The goal of NIHAK’s SME internationalization model is to lower the threshold for companies to internationalize through a peer-to-peer network and joint marketing. The business services organization acts as an intermediary and builds a neutral platform for companies to explore common opportunities and prepare for cooperation without advanced commitments. Building a low-threshold collaboration platform is based on identifying company-specific needs and building trust. With the help of the perspective of a partner who travel alongside you, the readiness of companies for internationalization can be found out and support can be offered to them at the right stage, e.g. utilization of the national Business Finland development instruments.
Rural areas are often further away from international networks and infrastructures. Supporting business cooperation compensates for the distance to international markets. There are a considerable number of growth companies in the Nivala-Haapajärvi area, in whose export success the internationalization model of companies developed by NIHAK has played a significant role. Companies that are developing their internationalization capabilities will start to grow, prosper, and attract other companies in the region to international markets.
Mart Valiste, the SME Competitiveness Expert for the Interreg Europe Program Secretariat, says of NIHAK’s model:
“Despite the success of SMEs in Europe, there is still a gap between SMEs in urban and rural areas, leaving insufficient growth potential.
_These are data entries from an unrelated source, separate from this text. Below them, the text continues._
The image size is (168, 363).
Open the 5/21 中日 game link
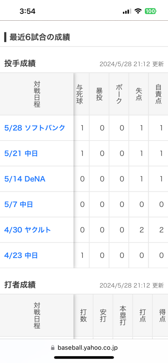point(21,153)
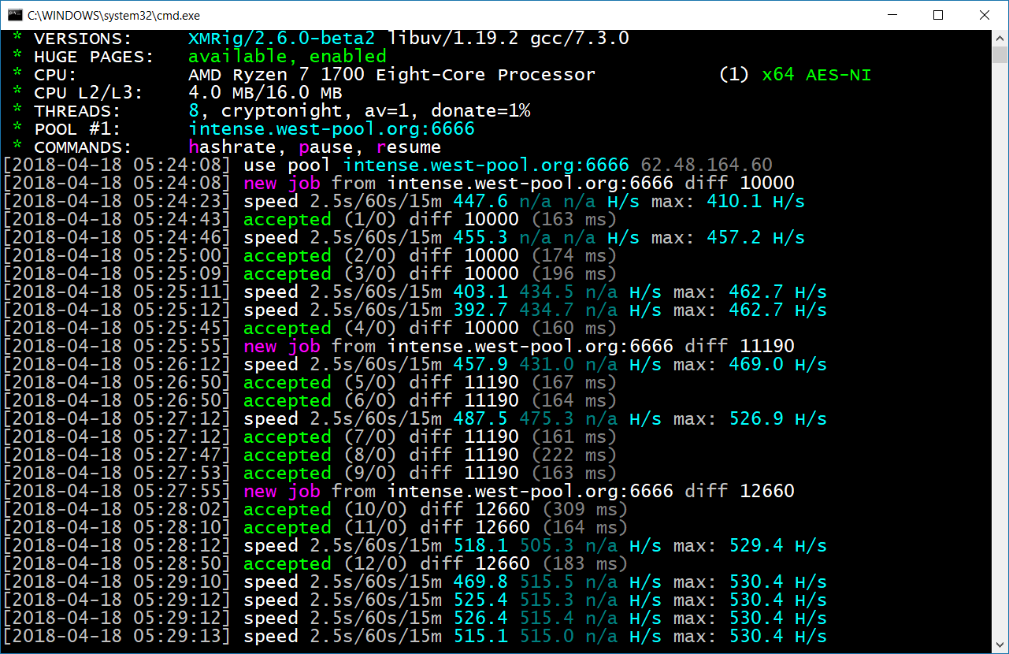This screenshot has width=1009, height=654.
Task: Select the hashrate command text
Action: pos(232,147)
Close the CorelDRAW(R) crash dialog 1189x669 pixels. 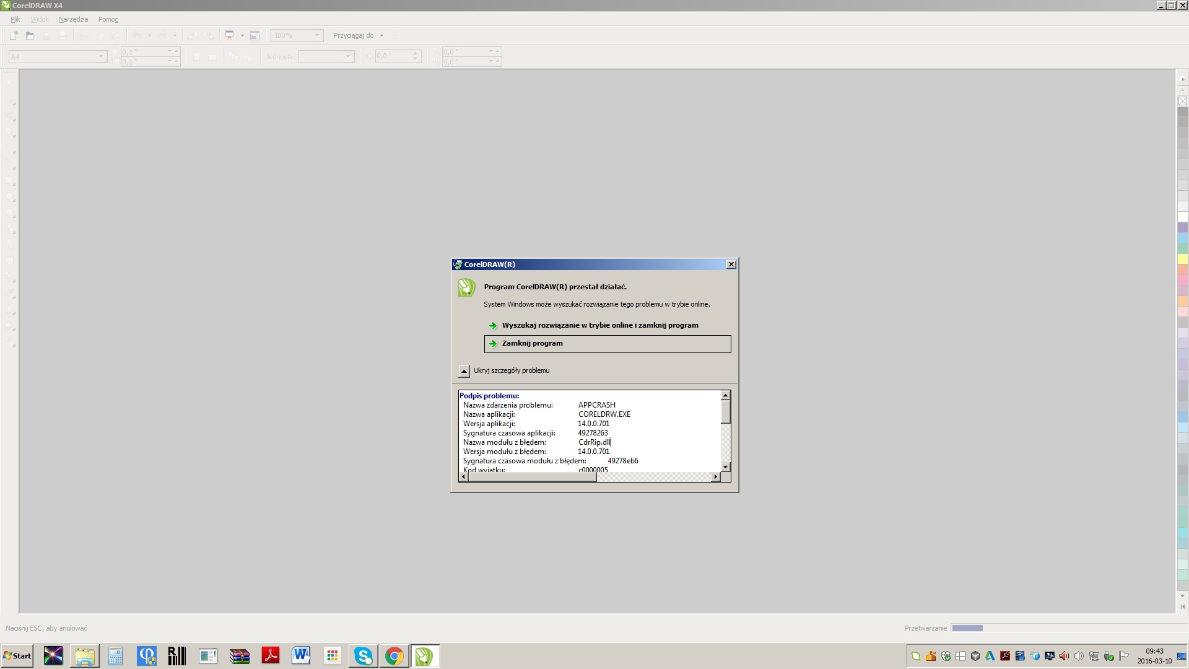click(731, 265)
Rural SMEs are often far from the business support structure or ecosystem available to urban businesses. Therefore, such practices, which are designed to support rural SMEs and remove barriers to trust, are particularly important.
NIHAK’s practice differs from the understanding that rural SMEs can be internationalized as groups of companies capable of creating a common value chain in foreign markets, ie that they can form competitive export families. This practice also emphasizes that such cooperation is not always easy to establish and therefore start by building “low-threshold cooperation” and use a neutral actor as an intermediary, able to build connections and identify opportunities for business cooperation. These two lessons are definitely valuable in other rural areas of Europe as well. “NIHAK’s internationalization model was reported as part of a multinational Interreg project called Building Regional Resilience to Industrial Structural Change (FOUNDATION). FOUNDATION will identify, co-develop and implement best practices to support the competitiveness of SMEs in European restructuring areas. The project has a strong network of partners from nine European countries and is led by Munster Technological University in Ireland. From Finland, the Kerttu Saalasti Institute of the University of Oulu is participating in the project, which has also studied the effectiveness of NIHAK’s internationalization model.